The billionaire-backed Everytown for Gun Safety lobbying group—which was co-founded and bankrolled by former presidential candidate Michael Bloomberg—has sent an email blast to presumed supporters, asking for donations to help elect gun grabbers in 2020.
Liberty Park Press obtained a copy of the email.
“Your state could be pivotal for electing Gun Sense Candidates up and down the ballot in November,” says the message from Matt McTighe with the Everytown Victory Fund.
The email blast comes a few days after Everytown endorsed Democrat front-runner Joe Biden, whose obscenity-laced argument with a Detroit auto worker has warped across social media. The man, identified as Jerry Wayne, asserted the former vice president’s agenda would erode the Second Amendment. In reaction, Biden can be heard telling Wayne, “You’re full of s—t” and subsequently saying the bearded younger man was acting “like a horse’s ass.”
Bloomberg left the race several days ago and immediately endorsed Biden. Now Everytown wants financial support to help put Biden in the Oval Office.
Earlier this year the Everytown Victory Fund pledged to spend $60 million to elect what it calls “Gun Sense Candidates” this fall.
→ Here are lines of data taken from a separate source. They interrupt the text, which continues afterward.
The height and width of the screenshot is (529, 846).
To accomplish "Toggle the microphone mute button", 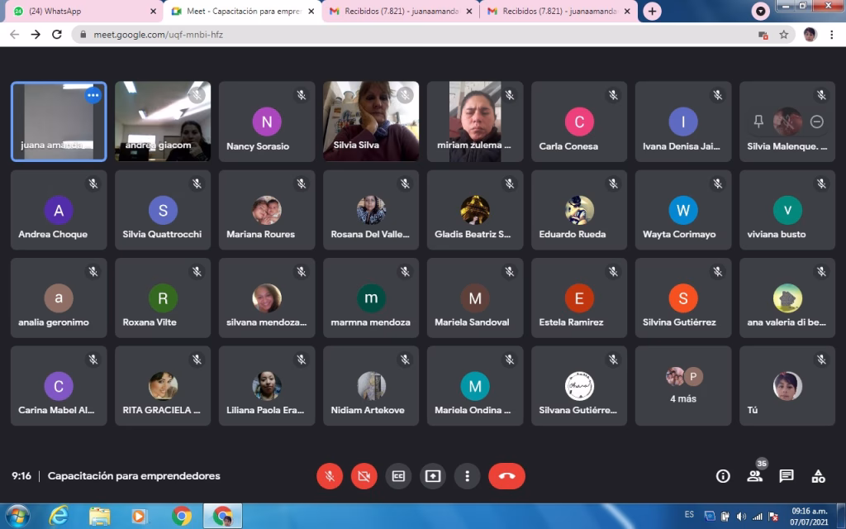I will [330, 476].
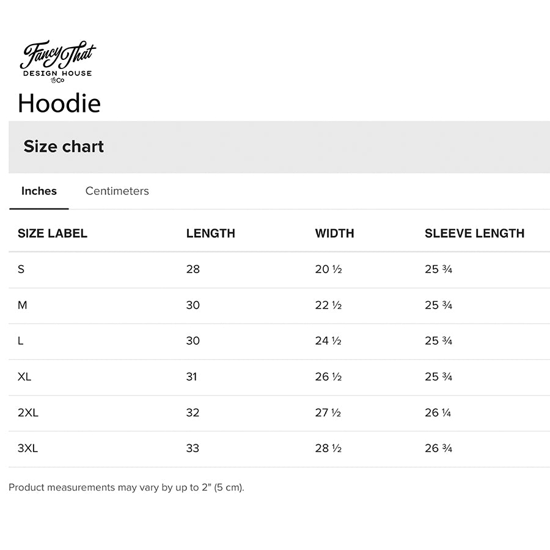Select the L size row label

click(21, 341)
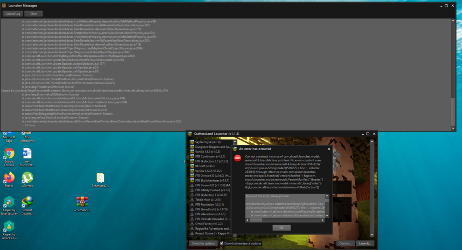The image size is (462, 250).
Task: Open the Schematic2 folder icon
Action: (x=100, y=178)
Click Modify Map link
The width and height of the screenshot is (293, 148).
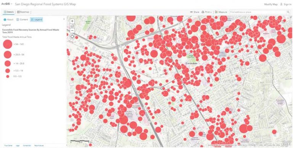tap(271, 4)
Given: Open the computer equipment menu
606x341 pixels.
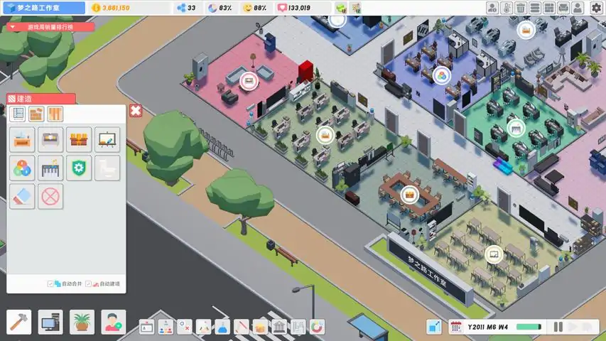Looking at the screenshot, I should coord(50,322).
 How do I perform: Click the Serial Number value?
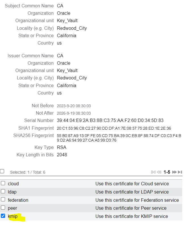click(110, 120)
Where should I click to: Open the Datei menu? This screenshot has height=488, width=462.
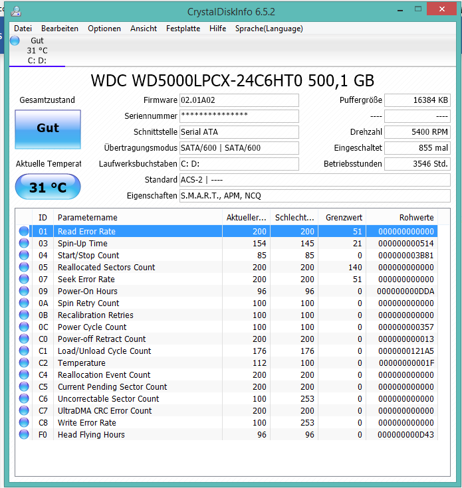coord(23,29)
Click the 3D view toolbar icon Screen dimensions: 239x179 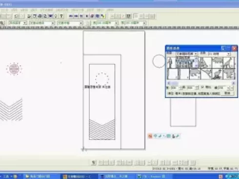[x=76, y=16]
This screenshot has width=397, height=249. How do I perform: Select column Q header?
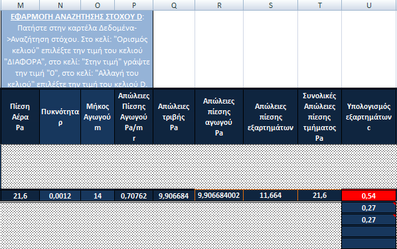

“Four years ago,” Everytown’s McTighe recalls, “the NRA spent $30 million to elect Donald Trump. This year we’re going to beat the gun lobby.”
The anti-gun lobbying group calls this “our largest and most ambitious electoral effort ever.”
The message came about the same time another billionaire-backed gun prohibition lobbying group—the Seattle-based Alliance for Gun Responsibility—announced it has changed its annual fund raising luncheon from March 30 to Monday, June 1. It will be held at Seattle’s Weston Hotel, featuring Democrat Gov. Jay Inslee and the parents of a victim in the 2018 Parkland, Fla., high school shooting. The theme of this year’s luncheon is “A Tale of Two Washingtons.”
“Our luncheon is our signature fundraising event and provides the critical funding we need to be effective in Olympia during the legislative session and throughout Washington year-round,” the Alliance says in an email notification.
Meanwhile, a group calling itself the “National Democratic Training Committee” has been busy flooding the email with funding appeals disguised as opinion polls.
These are all messages from which beleaguered gun owners in Washington and Oregon could learn. Money is the lifeblood of politics, according to the adage, and there are two things Pacific Northwest gun owners have never been really good at: voting and raising money. However, having been under constant attack since 2014, when wealthy anti-gunners weaponized their wealth, that has slowly started to change.
Washington this year has seen the rise of activist groups, the Washington 2020 Legislative Action Group and Gun Rights Coalition. While some people like to think activism will win on its own merits, money is necessary to buy materials, from printing copies of initiative petitions to creating yard signs and supporting Second Amendment candidates. The logic is simple: People who can afford to buy guns and ammunition—and post proof of same on social media—can afford to donate to rights groups, or individual candidates’ campaigns.
Money also supports legal actions. The Oregon Firearms Federation just filed suit challenging the ballot titles on Initiative Petitions 61 and 62. In Washington, the federal lawsuit against Initiative 1639 provisions is still in progress, supported by the Second Amendment Foundation and National Rifle Association.